━━ PROVIDED PASSAGE

# First no gi session



## Headhunter (Dec 30, 2017)

So today I turned up for an open mat session and I was late because I had other stuff on but I got there and everyone was rolling no gi so I just jumped in and it was a lot of fun. Funnily enough I felt I was better at no gi than I am at gi. I even manage to to tap a blue belt a few times once with a standard arm bar, once with a inverted arm bar from the back and once with an omoplata. I mean I don't think that blue belt is the best there because I think he trains more in Mma than he does pure bjj and he's had a few months out and I was still dominated by another white belt with 4 stripes haha but it was a lot of fun. I'd like to do some more no gi but frankly my training schedule is so full that it wouldn't be a good idea. But still it was enjoyable


----------



## hoshin1600 (Dec 30, 2017)

i kinda wish there was a Tenth Planet near me. i would love to train it.


----------



## Headhunter (Dec 30, 2017)

hoshin1600 said:


> i kinda wish there was a Tenth Planet near me. i would love to train it.


That's the good thing about my place there's every type of class available. Gi and no gi, takedowns, Mma and strength and conditioning and there's open mat sessions every single day.if I ever have to cut down on training because of money issues I'd 100% just train there because its only 40 a month and you can do as many classes as you want so that place is the best value for my money.


----------



## hoshin1600 (Dec 30, 2017)

Headhunter said:


> That's the good thing about my place there's every type of class available. Gi and no gi, takedowns, Mma and strength and conditioning and there's open mat sessions every single day.if I ever have to cut down on training because of money issues I'd 100% just train there because its only 40 a month and you can do as many classes as you want so that place is the best value for my money.


wow team link which is near me is 120 a month and its not unlimited


----------



## Headhunter (Dec 30, 2017)

hoshin1600 said:


> wow team link which is near me is 120 a month and its not unlimited


Wow that's a lot no way I'd pay that but to be fair that's 40 pounds not dollars but still that's way more. I mean I only 75 a month for all my training including Muay Thai. I guess team link is a bigger name but still my place is Gracie Barra but I guess it's the name value as well


----------



## hoshin1600 (Dec 30, 2017)

Headhunter said:


> Wow that's a lot no way I'd pay that but to be fair that's 40 pounds not dollars but still that's way more. I mean I only 75 a month for all my training including Muay Thai. I guess team link is a bigger name but still my place is Gracie Barra but I guess it's the name value as well


thats normal around here and it always involves a 1 year contract


----------



## Headhunter (Dec 30, 2017)

hoshin1600 said:


> thats normal around here and it always involves a 1 year contract


Pfft screw that no way I'd ever train for that.


----------



## Charlemagne (Dec 30, 2017)

No gi is definitely fun to do.  I do weekly privates in GJJ and every other week is no gi.


----------



## hoshin1600 (Dec 30, 2017)

Headhunter said:


> Pfft screw that no way I'd ever train for that.


There was a bjj guy that opened up not far from me. 65 dollars a month with a contract. I was excited. Bought 2 new Venum  gis and showed up for a class and to sign on the dotted line....he was gone, closed up. He was only open for maybe 6 months.

━━━━

-- SET TASK 1 --
From the thread about a first no-gi session, write out word for word the part that opens with the words containing "There was a bjj" and closes with "maybe 6 months.".
-- SET TASK 2 --
Answer these from the no-gi thread:
(a) How much does team link near hoshin1600 charge per month?
(b) How often are Charlemagne's private lessons no gi?
(c) What did hoshin1600 buy before going to sign up at the new bjj place?
-- SET TASK 3 --
Carry on the forum thread about a first no-gi session from the point where it stops.

━━ LISTED RECORDS

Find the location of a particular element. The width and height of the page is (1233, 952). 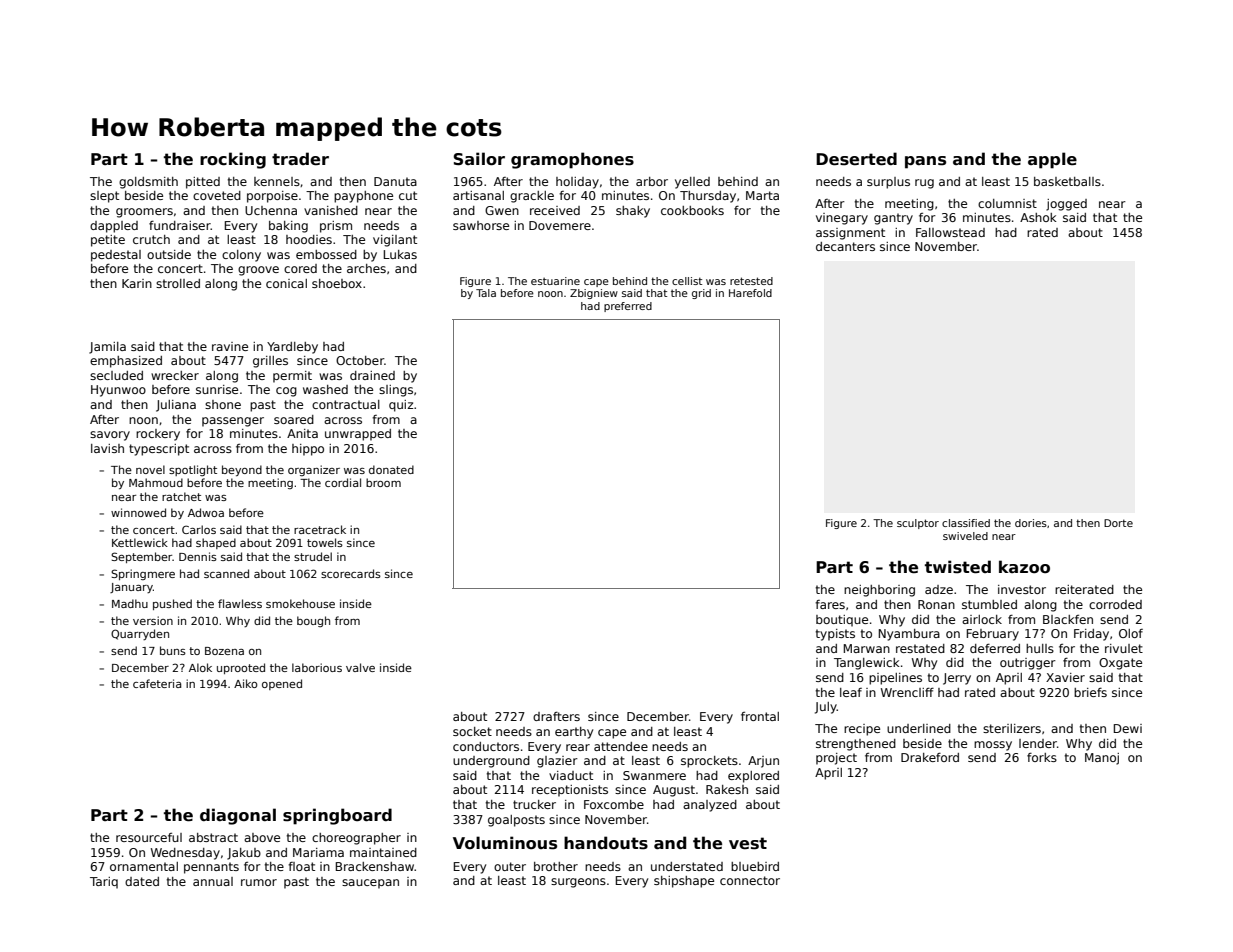

Fallowstead is located at coordinates (950, 232).
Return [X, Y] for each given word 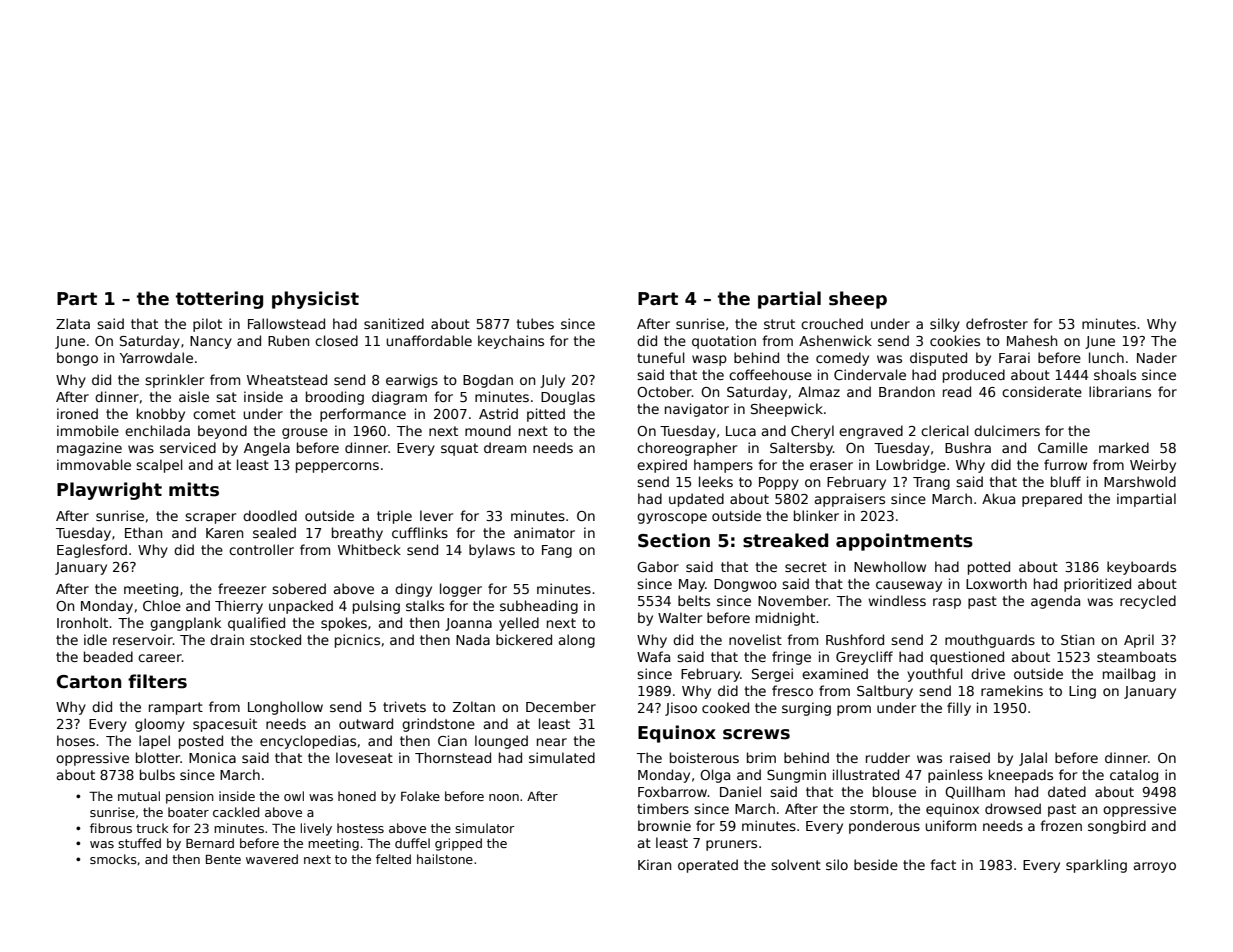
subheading [539, 607]
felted [393, 859]
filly [959, 709]
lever [436, 515]
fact [943, 864]
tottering [219, 300]
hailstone [445, 859]
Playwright [109, 491]
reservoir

━━━━

-- WRITTEN ANSWER 1 --
There was a bjj guy that opened up not far from me. 65 dollars a month with a contract. I was excited. Bought 2 new Venum  gis and showed up for a class and to sign on the dotted line....he was gone, closed up. He was only open for maybe 6 months.

-- WRITTEN ANSWER 2 --
(a) 120 a month, and it's not unlimited.
(b) Every other week.
(c) 2 new Venum gis.

-- WRITTEN ANSWER 3 --
----------



## geezer (Dec 30, 2017)

That does sound like a good rate. 

My association pushes contracts and high monthly rates. To keep them happy I had to raise my rates to $100 per month for three evenings a week, which is about the going rate, but at least I don't use contracts and I cover all testing fees myself. Oh, and if you pay for three months at a time, I knock off $50. But I don't tell the Assn. about that. 

Still, after rent, insurance, the monthly association dues and memberships, and testing fees (covered out of my pocket), I barely make enough to cover my own training expenses. This year I may actually lose money. How people actually make _a profit_ at this without teaching a bunch of kids is beyond me. But then, I'm no businessman. If I were rich I'd probably teach for free. If nothing else, it keeps me training. After all. if _you're_ the teacher, you can't just stay home 'cause you feel beat at the end of the day!


----------



## Headhunter (Dec 30, 2017)

hoshin1600 said:


> There was a bjj guy that opened up not far from me. 65 dollars a month with a contract. I was excited. Bought 2 new Venum  gis and showed up for a class and to sign on the dotted line....he was gone, closed up. He was only open for maybe 6 months.


That's why I'd never do contract. Heck I never even did monthly payments until recently and I realised it worked out a lot cheaper than paying drop in fees which were 7 pounds a lesson so If I trained 3 times a week I'd be paying 22 pounds a week so it's much better off paying the 40


----------



## Andrew Green (Dec 30, 2017)

hoshin1600 said:


> There was a bjj guy that opened up not far from me. 65 dollars a month with a contract. I was excited. Bought 2 new Venum  gis and showed up for a class and to sign on the dotted line....he was gone, closed up. He was only open for maybe 6 months.



Honestly I'd expect anyone trying to run a full time location at $65 / month to close up pretty soon, the math just won't work.  He probably needed 100 students just to pay his overhead with little advertising and not taking home any money at all.  I know with where I am $65 / month is completely unrealistic, unless you take a health club attitude and try to have half your members paying but never actually showing up that is.  But at pretty much any size the expenses will overshoot the money coming in at those rates.

I know the tendency from the outside is too like cheap rates, but if the rates can't support the business it doesn't really help anyone.


----------



## Andrew Green (Dec 30, 2017)

Headhunter said:


> That's why I'd never do contract. Heck I never even did monthly payments until recently and I realised it worked out a lot cheaper than paying drop in fees which were 7 pounds a lesson so If I trained 3 times a week I'd be paying 22 pounds a week so it's much better off paying the 40



Any contract should void itself if the business shuts down operations


----------



## Monkey Turned Wolf (Dec 30, 2017)

Headhunter said:


> Wow that's a lot no way I'd pay that but to be fair that's 40 pounds not dollars but still that's way more. I mean I only 75 a month for all my training including Muay Thai. I guess team link is a bigger name but still my place is Gracie Barra but I guess it's the name value as well





Headhunter said:


> Pfft screw that no way I'd ever train for that.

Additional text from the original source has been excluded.